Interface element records
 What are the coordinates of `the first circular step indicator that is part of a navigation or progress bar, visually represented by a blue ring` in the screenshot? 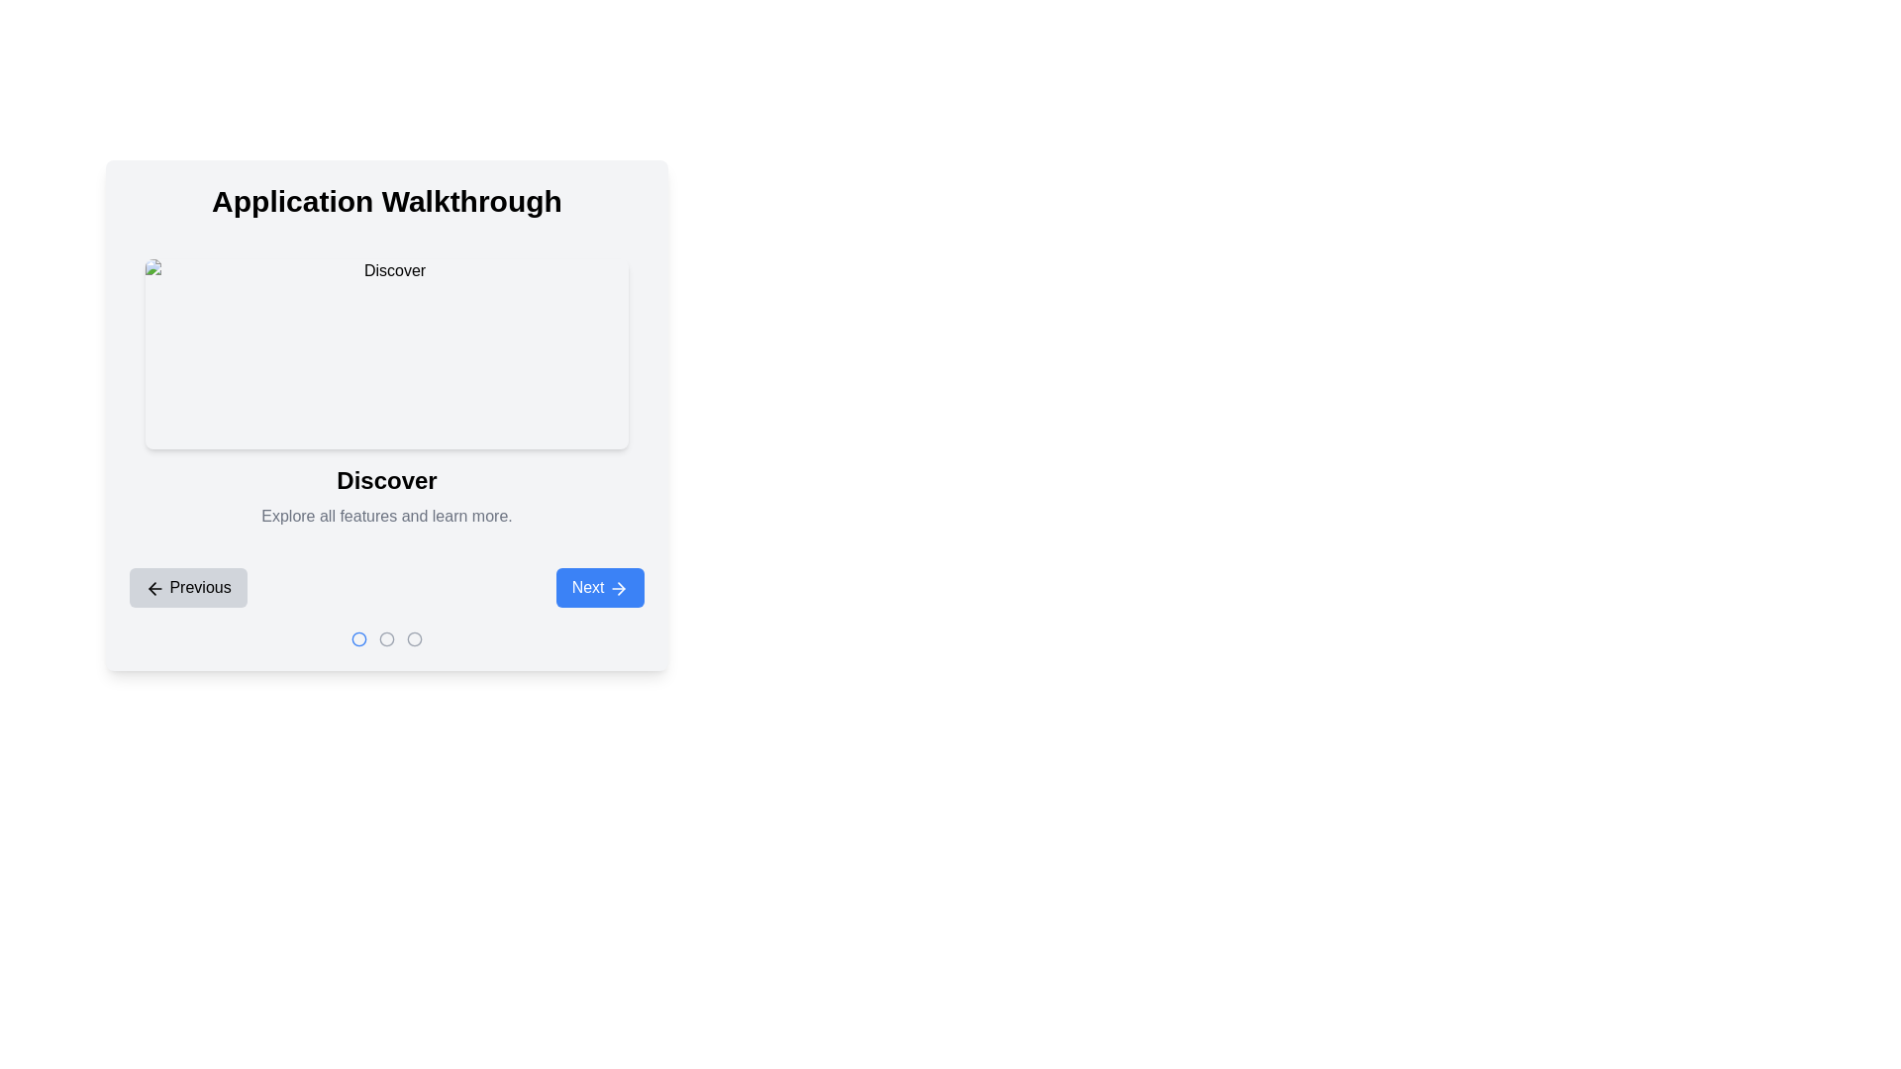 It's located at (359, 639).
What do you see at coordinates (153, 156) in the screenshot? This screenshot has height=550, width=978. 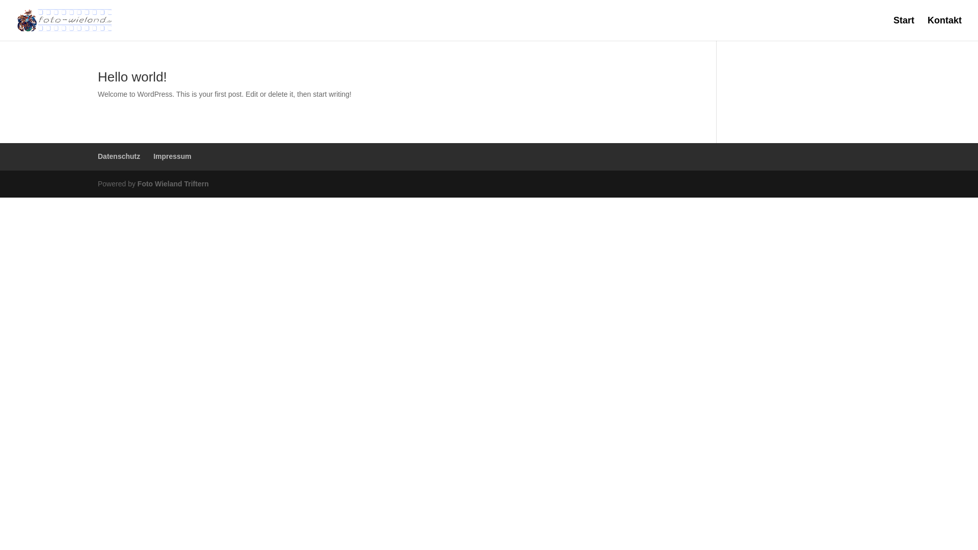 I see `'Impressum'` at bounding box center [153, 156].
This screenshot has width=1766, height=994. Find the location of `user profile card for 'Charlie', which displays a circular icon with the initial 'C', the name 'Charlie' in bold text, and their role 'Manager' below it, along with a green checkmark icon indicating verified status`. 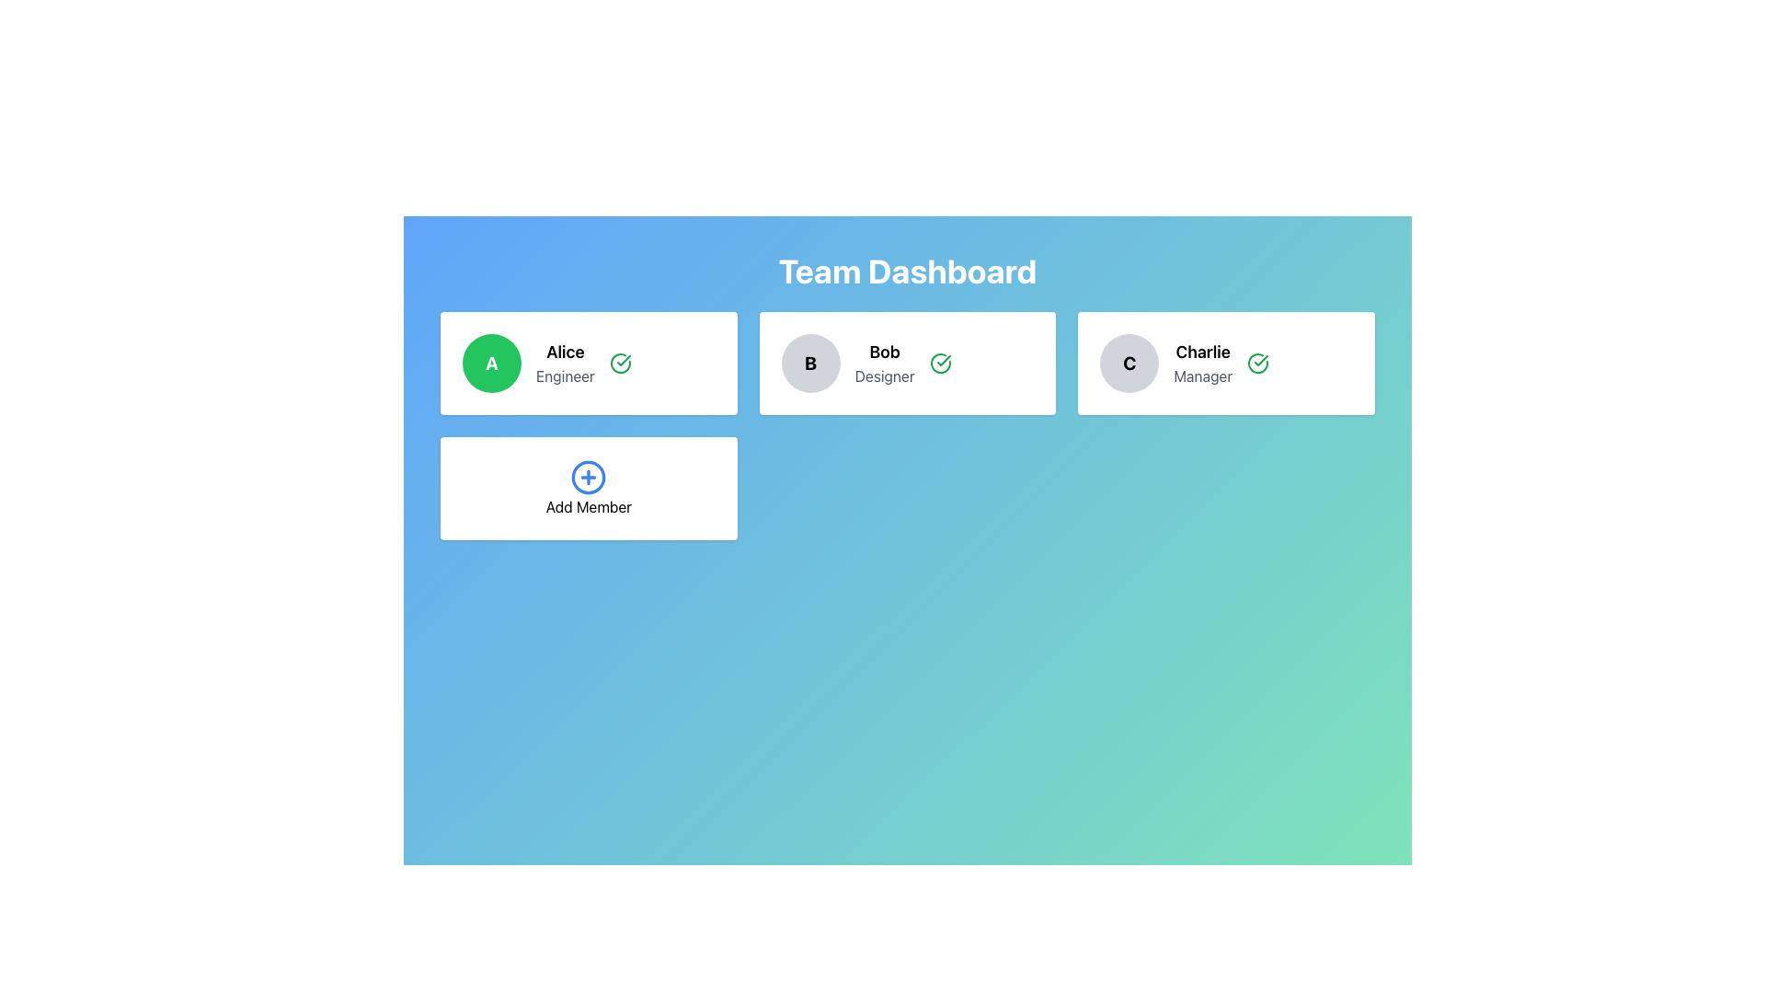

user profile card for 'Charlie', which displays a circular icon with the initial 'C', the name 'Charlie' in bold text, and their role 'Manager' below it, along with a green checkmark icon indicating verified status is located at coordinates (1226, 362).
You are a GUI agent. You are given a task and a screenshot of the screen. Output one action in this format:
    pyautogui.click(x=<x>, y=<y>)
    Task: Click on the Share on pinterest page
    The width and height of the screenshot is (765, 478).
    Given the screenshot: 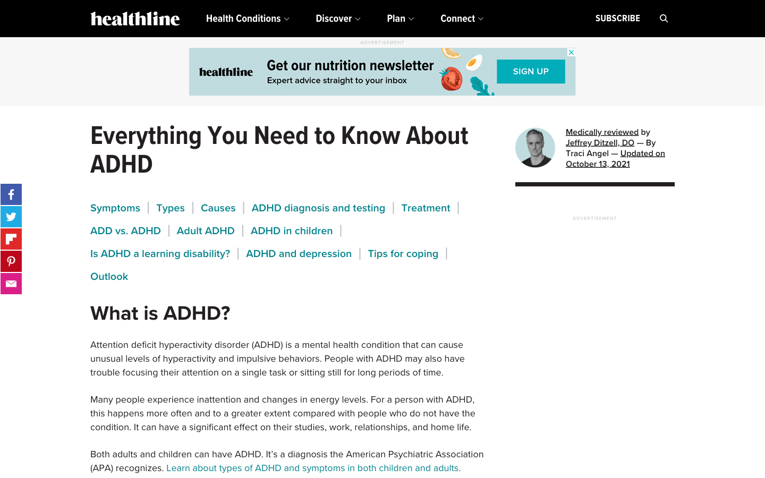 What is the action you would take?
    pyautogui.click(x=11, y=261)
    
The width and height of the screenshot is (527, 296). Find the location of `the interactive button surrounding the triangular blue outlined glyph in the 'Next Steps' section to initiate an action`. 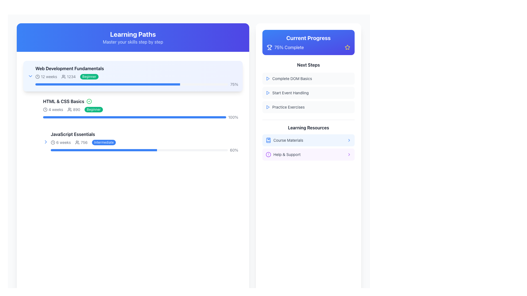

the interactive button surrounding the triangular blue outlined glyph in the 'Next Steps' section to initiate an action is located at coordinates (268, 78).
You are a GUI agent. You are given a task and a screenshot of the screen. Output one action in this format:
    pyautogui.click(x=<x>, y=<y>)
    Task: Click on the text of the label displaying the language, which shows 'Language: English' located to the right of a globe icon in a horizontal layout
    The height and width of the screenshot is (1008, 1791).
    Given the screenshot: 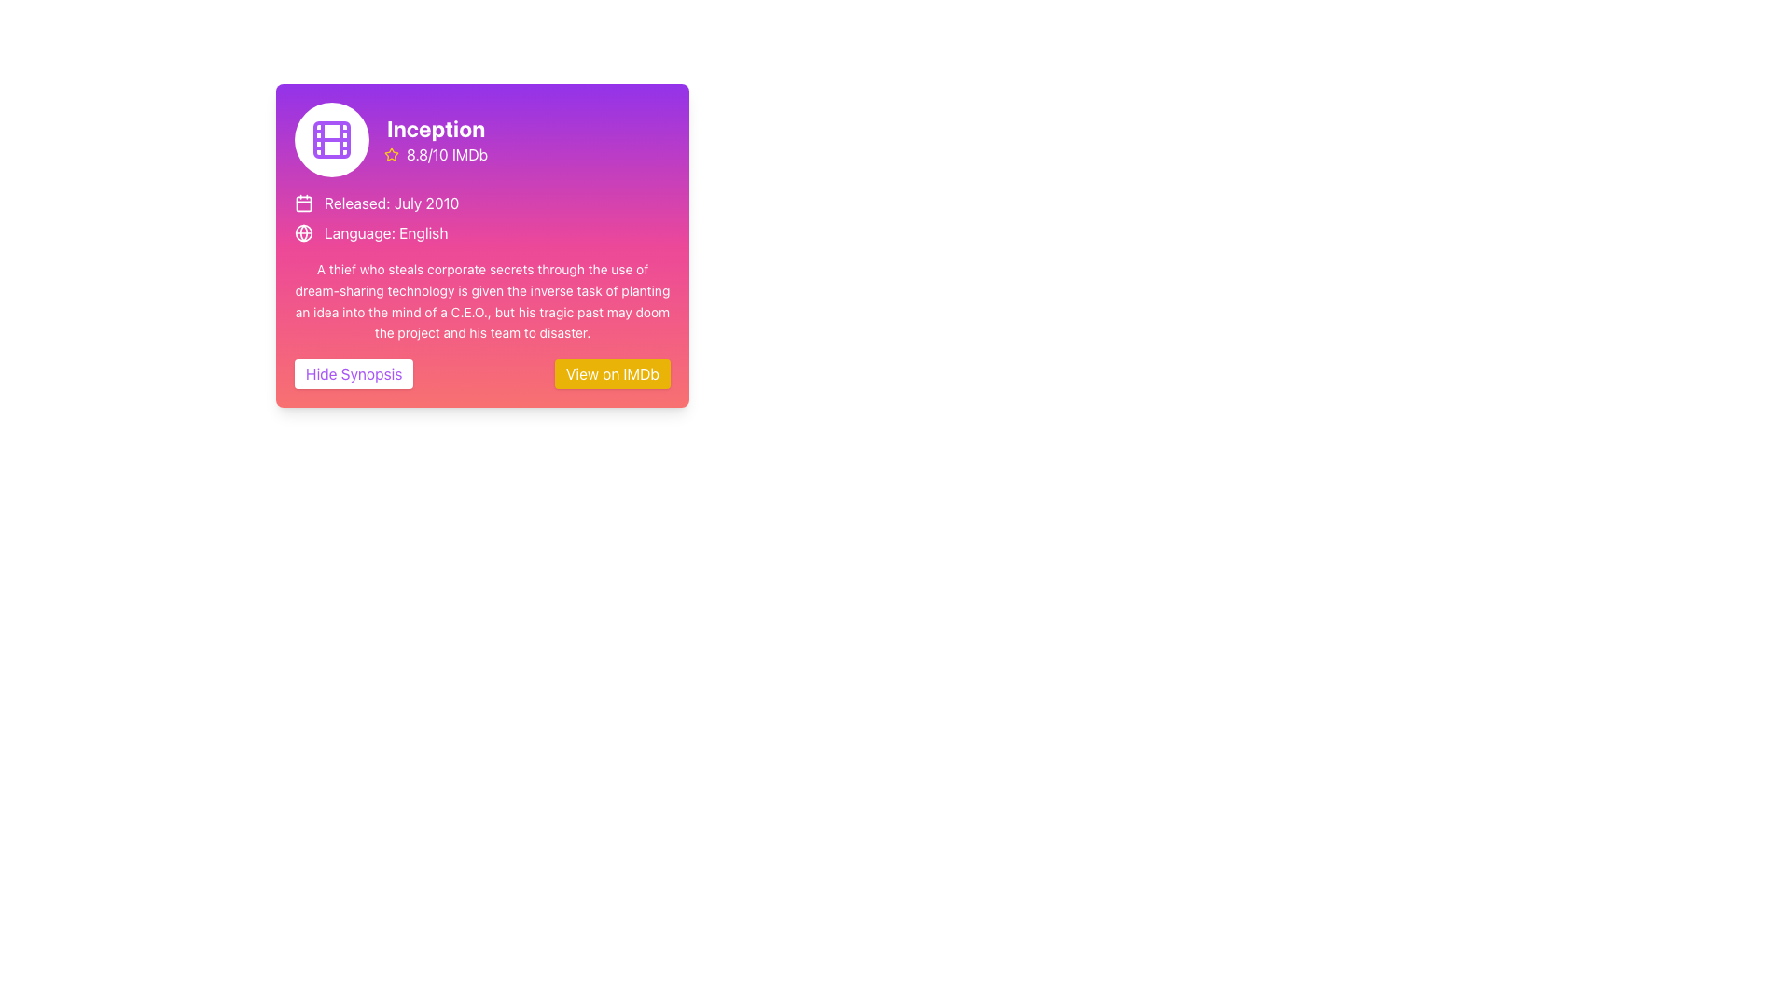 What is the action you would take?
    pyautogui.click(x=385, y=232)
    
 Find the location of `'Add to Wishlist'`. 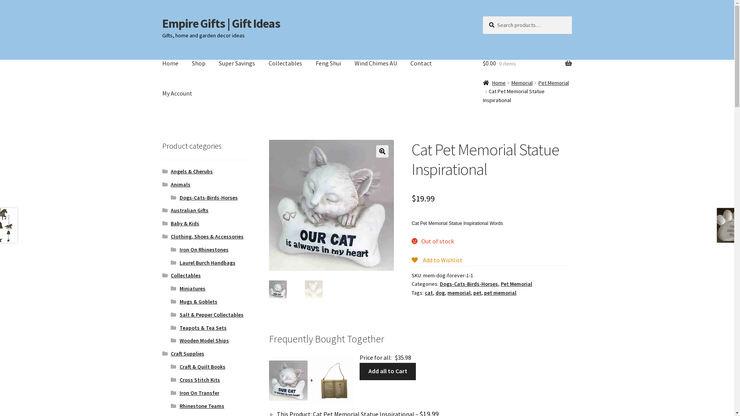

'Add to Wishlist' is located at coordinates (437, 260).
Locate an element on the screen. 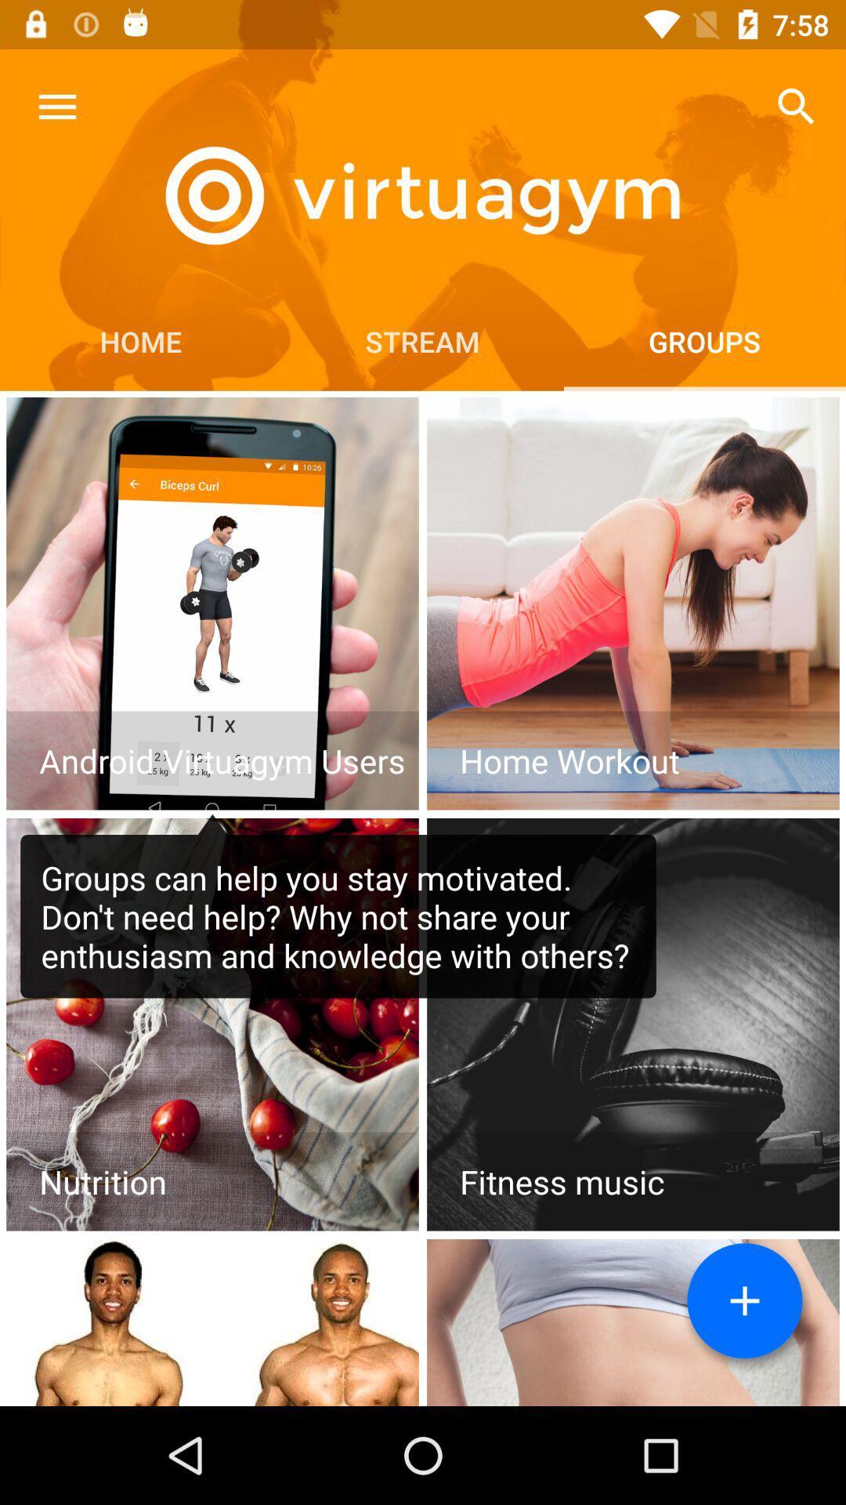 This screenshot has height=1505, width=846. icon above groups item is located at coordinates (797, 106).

- [TASK]
Copy out the material above from the line with "The width and height of the screenshot is (527, 296)." to the line with "coordinates (268, 78).", both included, without any pictures.

- [FINISHED EXERCISE]
The width and height of the screenshot is (527, 296). Find the location of `the interactive button surrounding the triangular blue outlined glyph in the 'Next Steps' section to initiate an action`. 

the interactive button surrounding the triangular blue outlined glyph in the 'Next Steps' section to initiate an action is located at coordinates (268, 78).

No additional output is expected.